While coordinators at the center direct volunteers, Purinton said she encourages them to find their own pet projects while they work. Part of that is making sure volunteers are familiar with the grounds.
“First and foremost, I’m a teacher. And to me, education is the key to whatever you’re trying to accomplish,” she said. “So being out here and having them discover what they like nurtures their desire to learn and have fun.”
The purpose of the nature projects is to teach student volunteers about the center’s work as well as having them experience the county’s native wildlife.
Palmer Kinser, a retired environmental scientist at St. Johns River Water Management District who volunteers at the center, said experiencing nature’s sounds, smells and sights can be more important than reading about them elsewhere.
“It’s not like just watching it on TV, where the resolution is good. This is the real thing,” he said.”
For many of the volunteers, the experience has expanded their horizons. Smith, a freshman, said the experience sparked an interest in the center’s fauna.
“I’ve always had a thing for animals, so it’s nice to be able to flip that,” she said.
To others, it’s a chance to escape while contributing to the community.

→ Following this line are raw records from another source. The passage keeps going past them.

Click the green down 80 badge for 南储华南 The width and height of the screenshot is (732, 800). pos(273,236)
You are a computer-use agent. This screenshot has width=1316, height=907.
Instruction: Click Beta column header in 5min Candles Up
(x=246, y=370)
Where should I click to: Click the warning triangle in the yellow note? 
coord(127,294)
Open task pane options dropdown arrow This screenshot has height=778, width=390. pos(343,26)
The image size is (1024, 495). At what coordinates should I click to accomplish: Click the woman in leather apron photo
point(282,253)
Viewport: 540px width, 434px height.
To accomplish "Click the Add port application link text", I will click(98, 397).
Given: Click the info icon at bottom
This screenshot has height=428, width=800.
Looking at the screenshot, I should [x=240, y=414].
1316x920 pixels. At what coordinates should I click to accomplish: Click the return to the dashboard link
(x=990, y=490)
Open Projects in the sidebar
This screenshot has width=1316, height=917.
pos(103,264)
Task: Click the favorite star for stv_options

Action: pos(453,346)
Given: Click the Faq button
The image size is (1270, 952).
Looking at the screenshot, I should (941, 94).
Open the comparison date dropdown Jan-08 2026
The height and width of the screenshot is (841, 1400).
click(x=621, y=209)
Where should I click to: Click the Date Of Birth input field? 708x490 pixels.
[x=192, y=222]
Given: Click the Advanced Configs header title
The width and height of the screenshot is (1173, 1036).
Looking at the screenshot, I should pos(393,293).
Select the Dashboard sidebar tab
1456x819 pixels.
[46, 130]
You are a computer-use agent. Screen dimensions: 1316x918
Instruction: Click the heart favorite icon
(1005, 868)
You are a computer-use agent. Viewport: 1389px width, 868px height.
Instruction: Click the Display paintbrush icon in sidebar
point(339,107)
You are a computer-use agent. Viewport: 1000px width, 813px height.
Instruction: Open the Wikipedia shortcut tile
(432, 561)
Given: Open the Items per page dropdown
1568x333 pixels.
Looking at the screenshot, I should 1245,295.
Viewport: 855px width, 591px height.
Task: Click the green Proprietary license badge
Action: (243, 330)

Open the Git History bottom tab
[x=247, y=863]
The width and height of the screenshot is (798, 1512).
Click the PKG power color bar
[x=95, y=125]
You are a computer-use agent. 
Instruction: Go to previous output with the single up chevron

“Learning about nature is one thing, but it’s also about an enjoyment of simple things,” Banfield said. “In high school, we have tests and grades to worry about, so volunteering here gives us a chance to have a good time. And if we can give back to the community, that’s good, too.”
Some of the plants labeled are located on the north side of the property, where a fence installed by city of Palatka officials closes off Water Works from South 12th Street. Hopefully, Purinton said, the plants grow and cover the fence to beautify that section of the property.
“Our vision of this place is to have people come in, enjoy nature and maybe even have a picnic,” she said. “I think part of nature is that it shouldn’t just be preserved, but enjoyed.”
Smith and Lewis, a junior, plan on returning to the center next school year. As for the summer, they hope to visit periodically, depending on their schedules.
“I hope to come here for the rest of my high school years,” Smith said.
Banfield, however, will enroll at the University of Florida’s mechanical engineering program after he graduates this school year. Whenever he returns to Putnam County, he said, he will try to contribute to the center however he can.